Task details:
Beginning with the line that contains "Given: Toggle the orange star follow-up icon", print each line to the end of the data exactly. Omit the pictures.

Record set:
+---+
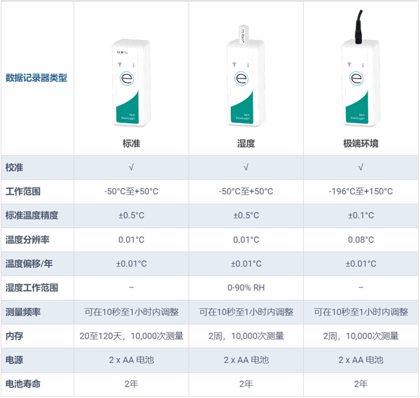Click the 'e' logo on standard logger
Viewport: 420px width, 398px height.
pyautogui.click(x=129, y=78)
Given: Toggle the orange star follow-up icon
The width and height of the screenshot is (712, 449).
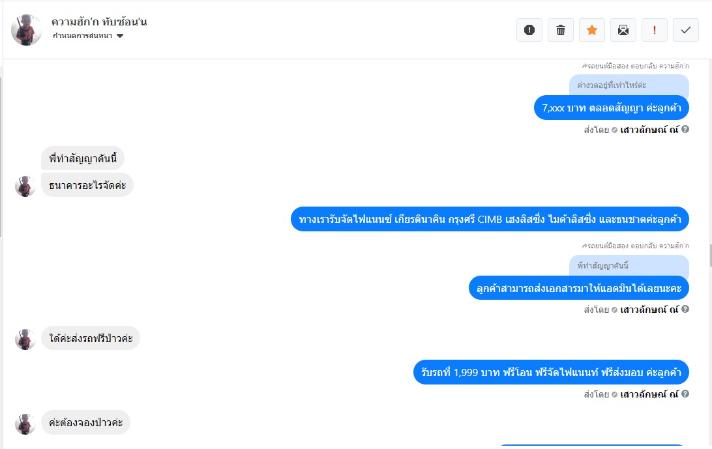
+---+
Solution for this task:
Given: Toggle the orange star follow-up icon
The width and height of the screenshot is (712, 449).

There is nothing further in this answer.